Jobs in the organised sector are shrinking. Automation in the manufacturing sector and use of Artificial Intelligence in the services sector is reducing the demand for labour. This makes it necessary for us to think of ways to increase the incomes of the large number of our citizens working in the unorganised sectors. The government is considering instituting a scheme for providing retirement benefits, health, old-age pension, disability, unemployment and maternity benefits to the workers in the unorganised sectors.
Protecting unorganised labour
The difficulty in this proposal is that the government will have to impose tax on other sectors to pay for these facilities. This is not possible in a global market. The country that imposes high taxes will find itself thrown out of the global market. The welfare state in the United States and those in the European Union are under severe pressure because their companies are burdened with heavy taxes and are not able to face global competition. Thus, the scheme being considered by the Modi government will not be able to provide effective relief. It may become a farce by providing only cosmetic benefits.
Thus, it is seen that private textile mills and sugar mills are more successful than cooperatives because the CEO in the private sector is in a position to take business decisions quickly and undisturbed by individual interests of powerful members. The success of organisations like Amul is due to the presence of exceptional persons like V Kurien, who have the skills to manage both the business and transaction costs efficiently. This model is not replicable in absence of such exceptional persons.
The third suggestion is to establish global labour standards. Efforts can be made to specify minimum wages to be paid to the workers in the manufacture of goods that are exported. Goods produced with underpaid workers in the unorganised sectors will then not be imported into the rich countries. The difficulty is that such labour standards would apply only to goods that enter foreign trade. Goods produced by unorganised workers for domestic markets will remain outside such labour standards. These include sectors such as construction and cycle rickshaws. Hence, low wages will continue to prevail in the large domestic market.
The fourth suggestion is to provide loans to the poor through micro-credit institutions. Availability of capital will enable them to expand their level of production and help them increase their incomes. The difficulty is that labour-intensive production undertaken by micro sector is generally more expensive than machine made products. For example, handspun thread is more expensive than the thread produced in a spinning mill. Such goods can survive in the market only when they get protection from cheap machine-made goods. The charkha will survive only if the government imposes heavy tax on spinning mills.
Thus, we are seeing a huge decline in production in the unorganised sector. The numbers of fruit juice vendors, for example, is fast declining. The imposition of tax on machine-made production, however, is not possible in the global market. Cheap machine-made thread will be imported from Thailand if Government of India imposes tax on domestic spinning mills. Thus, micro-finance will be beneficial only when production in the unorganised sector is provided with protection from machine-made goods including imports.

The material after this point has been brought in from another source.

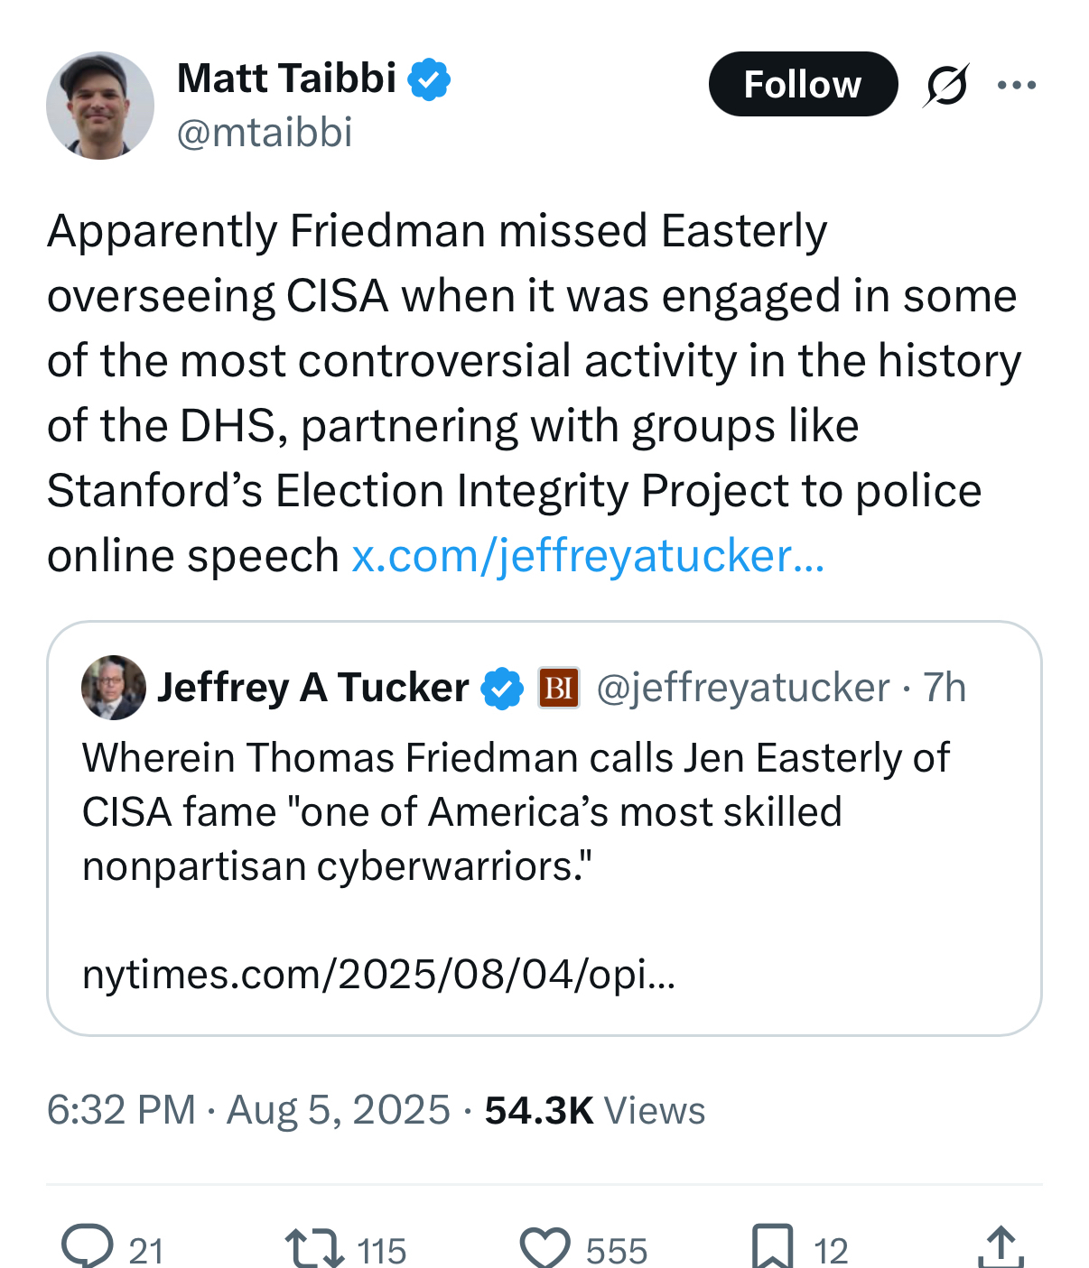Click Matt Taibbi's blue verified badge
The width and height of the screenshot is (1089, 1268).
click(429, 79)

The fifth suggestion is that unorganised workers should be organised into trade unions. They can secure higher wages forcibly as agricultural workers have done in Kerala. But farmers in Kerala have stopped cultivating rice and planted coconut trees in order to reduce their dependence on labour. This has led to loss of jobs for the agricultural workers. Kerala is importing foodgrains in large quantities now. The high cost of cultivation of paddy in Kerala has led to more imports of foodgrains.
In other words, wages cannot be forced upward in the unorganised sector. Trade unions are successful only where production is concentrated in a factory. In that case, the trade union can stage a strike and bring the production to halt and force the owner to negotiate. This is not possible in the unorganised sector because goods from other areas enter the market just as wheat from Punjab is entering the market of Kerala.
It is time to recognise that the market will not provide succor to the workers in the unorganised sectors. The market works on the single principle of efficient production. As countries develop, the price of capital declines and that of labour increases. This leads to businesses using expensive automatic machines instead of labour in the process of production. The demand for labour in the market declines and, as Marx called it, the workers are ‘immiserised.’ This is the logical result of the market. It is not visible in the rich countries because
technological innovations have given them monopoly over certain goods like the Windows software.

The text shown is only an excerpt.